With so many business organizations already established in the county, with people constantly complaining about their lack of time, why did Petry think that a new business group would be successful?
“Because there are a lot of women out there who are in business but have no desire to be part of an organized group,” she says. “They are crunched for time and WIN lets them get in, network, and get back to business.” The fact that the group meets during the lunch hour is also attractive to many women, she adds. Women with children to pack off to school in the morning often can’t make meetings during the breakfast hour. At night those same women are busy with their children’s homework or sports events.

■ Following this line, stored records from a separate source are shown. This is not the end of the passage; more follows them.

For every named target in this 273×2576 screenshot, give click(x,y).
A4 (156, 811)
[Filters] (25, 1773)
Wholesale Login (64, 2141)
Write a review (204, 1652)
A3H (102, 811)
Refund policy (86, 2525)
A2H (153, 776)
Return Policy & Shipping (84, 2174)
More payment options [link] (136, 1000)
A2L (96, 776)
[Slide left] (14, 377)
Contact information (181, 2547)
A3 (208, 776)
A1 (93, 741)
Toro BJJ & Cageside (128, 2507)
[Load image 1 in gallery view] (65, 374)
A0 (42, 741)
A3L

“WIN isn’t like other referral marketing groups,” she says. “There are no dues to pay and no other obligations. People can pop in when they have the time, but if it is a busy month they don’t have to feel obligated to come. There are no penalties.” The fee to attend a meeting is strictly the cost of the lunch.
“Most networking meetings are not all that successful,” she says. “I attend a lot of networking events, and I’d say that I get results at less than 50 percent of them. Everyone has a limited amount of time and money to invest in these type of things and they have to be worthwhile financially. I’d rather spend time with my family than be at a networking event for business. When it’s crunch time and you decide what you are going to attend, that’s the bottom line. Is it successful for me?”
The first WIN meeting was held in April with 20 women in attendance. The second and third meetings, in May and June, have attracted even more people, she says. Each meeting consists of free networking time, a buffet lunch, and time for each person to stand up and give a “30-second commercial” about themselves. “That’s it,” says Petry. “We don’t have any speakers. We don’t have any lectures about how to do business — just shameless networking.”
Networking, she says, is really the best way for anyone to do business. “The difference between ‘networking’ and ‘not working’ is only one letter,” she says. “If you aren’t networking, you just aren’t working.”